The lengthy report concludes, “Ideally, as social scientists and the Court have noted, we will reach a point where race no longer matters in life opportunities of American children, but until that time comes, race-conscious policies such as the ones in Seattle and Jefferson County are critically needed.”
June 14, 2007
Yesterday was the fortieth anniversary of the nomination of Thurgood Marshall as Supreme Court Justice.
On June 13, 1967, President Johnson forwarded the Marshall nomination to the U.S. Senate. The senate confirmation process was a major struggle. The hearings of the Committee on the Judiciary began on July 13, a month after the nomination. Senator Eastland, a Democrat from Mississippi, as chairman of the committee stalled the beginning of the hearings and led a heated attack against Marshall’s confirmation. Eastland was joined by a group of southern senators who tried to diminish Marshall’s long and distinguished record as an attorney, U.S. Court of Appeals Judge, and U.S. Solicitor General.

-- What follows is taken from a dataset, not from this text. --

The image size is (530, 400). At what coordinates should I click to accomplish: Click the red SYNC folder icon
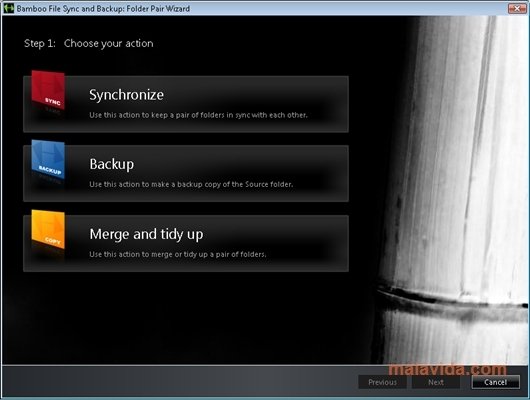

On August 3, three weeks after the beginning of the hearings, the committee voted 11 to 5 to recommend Marshall’s confirmation. A final vote of the full Senate was held off until the end of the month. On August 30, after a six-hour mini-filibuster mounted by Senators Ervin (D-NC), Thurmond (R-SC), McClellan (D-AR) and Eastland, the Senate voted 69-11 to approve Marshall for the high court. Southern senators up for reelection could not afford to be on the record supporting Marshall. President Johnson persuaded twenty senators to simply not vote.
On October 2, 1967 in a well-attended public ceremony at the U.S. Supreme Court, Thurgood Marshall was sworn in as the ninety-sixth justice.